YOUR TASK: Every line in the listing that holds "screenshot" counts once; state the total and nothing more.

DATA SUPPLIED:
────────
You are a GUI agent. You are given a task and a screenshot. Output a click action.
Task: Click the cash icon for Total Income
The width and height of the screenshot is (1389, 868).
────────
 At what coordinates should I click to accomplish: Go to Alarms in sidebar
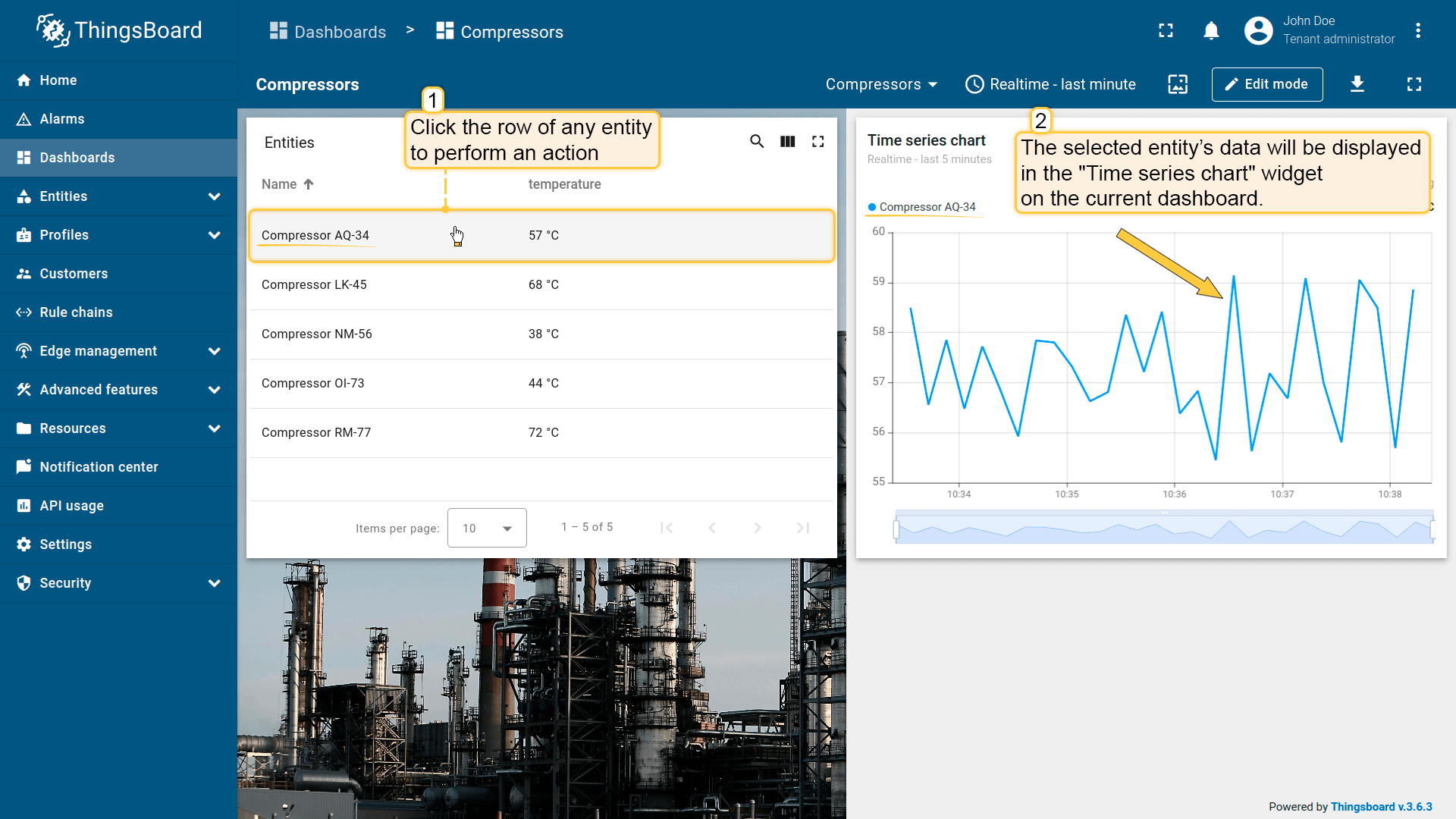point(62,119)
────────
WORKED SOLUTION: 2